[Records from a collection]
Start of Block
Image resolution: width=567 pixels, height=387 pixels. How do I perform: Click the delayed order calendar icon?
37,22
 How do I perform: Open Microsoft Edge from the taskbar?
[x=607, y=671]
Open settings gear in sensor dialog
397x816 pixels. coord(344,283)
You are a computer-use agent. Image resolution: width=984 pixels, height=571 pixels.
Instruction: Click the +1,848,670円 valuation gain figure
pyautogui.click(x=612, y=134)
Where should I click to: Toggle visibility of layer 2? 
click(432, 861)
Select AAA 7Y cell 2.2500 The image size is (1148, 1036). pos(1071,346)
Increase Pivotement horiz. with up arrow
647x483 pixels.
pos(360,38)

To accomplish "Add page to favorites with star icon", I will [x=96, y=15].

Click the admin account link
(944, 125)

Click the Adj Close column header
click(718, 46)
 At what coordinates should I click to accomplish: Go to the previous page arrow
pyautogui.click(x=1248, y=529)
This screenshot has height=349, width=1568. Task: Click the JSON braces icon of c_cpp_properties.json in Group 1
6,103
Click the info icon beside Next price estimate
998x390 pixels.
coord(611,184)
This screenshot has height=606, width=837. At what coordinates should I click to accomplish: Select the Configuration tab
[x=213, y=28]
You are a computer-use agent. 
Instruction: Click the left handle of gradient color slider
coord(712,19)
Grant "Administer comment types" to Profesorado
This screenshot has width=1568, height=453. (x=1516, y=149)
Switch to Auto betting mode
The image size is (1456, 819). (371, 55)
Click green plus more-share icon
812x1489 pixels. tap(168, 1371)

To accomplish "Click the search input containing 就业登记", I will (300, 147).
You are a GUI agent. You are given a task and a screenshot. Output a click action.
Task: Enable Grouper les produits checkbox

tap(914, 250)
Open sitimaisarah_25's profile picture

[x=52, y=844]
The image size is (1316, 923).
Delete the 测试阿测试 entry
End of Block
# Task objective
Starting with the first entry and ending with the last, give all of them again unchanged.

# Solution to this problem
Image resolution: width=567 pixels, height=387 pixels. How do I perform: Click the delayed order calendar icon?
37,22
 How do I perform: Open Microsoft Edge from the taskbar?
[x=607, y=671]
Open settings gear in sensor dialog
397x816 pixels. coord(344,283)
You are a computer-use agent. Image resolution: width=984 pixels, height=571 pixels.
Instruction: Click the +1,848,670円 valuation gain figure
pyautogui.click(x=612, y=134)
Where should I click to: Toggle visibility of layer 2? 
click(432, 861)
Select AAA 7Y cell 2.2500 The image size is (1148, 1036). pos(1071,346)
Increase Pivotement horiz. with up arrow
647x483 pixels.
pos(360,38)

To accomplish "Add page to favorites with star icon", I will [x=96, y=15].

Click the admin account link
(944, 125)

Click the Adj Close column header
click(718, 46)
 At what coordinates should I click to accomplish: Go to the previous page arrow
pyautogui.click(x=1248, y=529)
This screenshot has height=349, width=1568. Task: Click the JSON braces icon of c_cpp_properties.json in Group 1
6,103
Click the info icon beside Next price estimate
998x390 pixels.
coord(611,184)
This screenshot has height=606, width=837. At what coordinates should I click to accomplish: Select the Configuration tab
[x=213, y=28]
You are a computer-use agent. 
Instruction: Click the left handle of gradient color slider
coord(712,19)
Grant "Administer comment types" to Profesorado
This screenshot has width=1568, height=453. (x=1516, y=149)
Switch to Auto betting mode
The image size is (1456, 819). (371, 55)
Click green plus more-share icon
812x1489 pixels. tap(168, 1371)

To accomplish "Click the search input containing 就业登记", I will (300, 147).
You are a GUI agent. You are given a task and a screenshot. Output a click action.
Task: Enable Grouper les produits checkbox

tap(914, 250)
Open sitimaisarah_25's profile picture

[x=52, y=844]
The image size is (1316, 923).
Delete the 测试阿测试 entry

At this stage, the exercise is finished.